▶ **Selected passage**
Explore the broad, fascinating history of the Eaton's department store empire. Exhaustively researched and thoughtfully written by a prominent department store historian. Canada's largest and most well-known department store, Eaton's was an icon of Canadian culture. From its founding in 1869 to its famed catalogue and network of large stores spreading coast to coast, Eaton's offered something for everyone, in grand style. Relive the days when this remarkable store was a fixture in every Canadian province and served its customers with a distinctive personality that has all but vanished from the retail landscape.
Eaton's: The Trans-Canada Store by Bruce Allen Kopytek was a weighty paperback about Canada's preeminent department store chain. At 464 pages, I approached the book thinking that although it would be highly informative, it would nevertheless be a slow read. My first impression was pleasantly disproved the moment I started reading. Kopytek managed to write a lengthy and super-detailed corporate history of the retail giant while maintaining a personal touch. The result was an addictive read, a page-turner, especially since I knew something about Eaton's and was waiting for the author to arrive at certain parts about the company's history. The author filled the book with testimonials from Eaton's customers and employees going back decades, which made the read all the more enticing.

▶ **Collected data**
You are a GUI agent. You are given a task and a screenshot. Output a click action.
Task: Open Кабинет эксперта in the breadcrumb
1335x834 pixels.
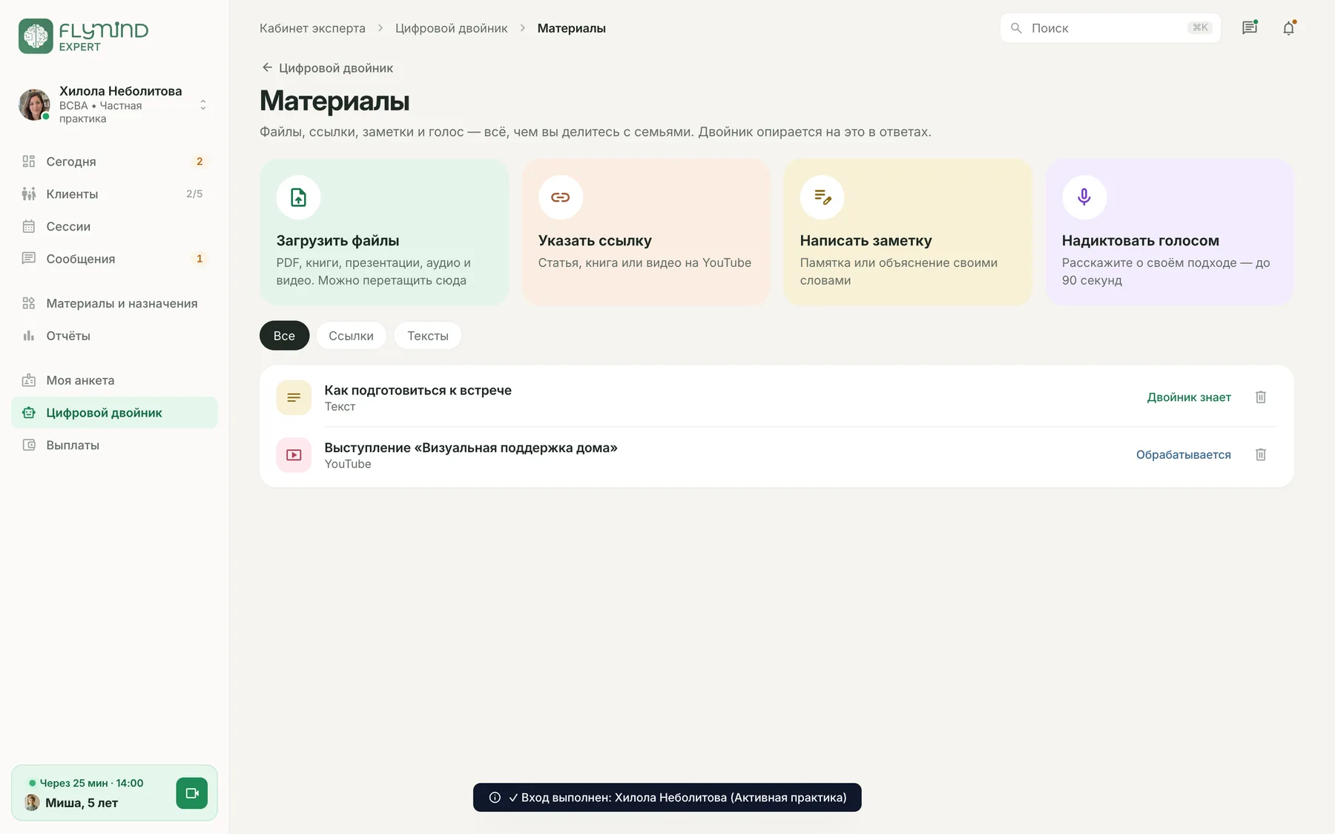[x=312, y=28]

▶ **Goal**
Using the passage about Eaton's above, decide whether each statement agrees with it: (a) Eaton's was founded in 1869; (b) the book runs to more than 500 pages; (c) the reviewer found the book a slow read. Answer yes or no for each and quote the words that decide it.

▶ **Result**
(a) Yes: "From its founding in 1869"
(b) No: "At 464 pages"
(c) No: "The result was an addictive read, a page-turner"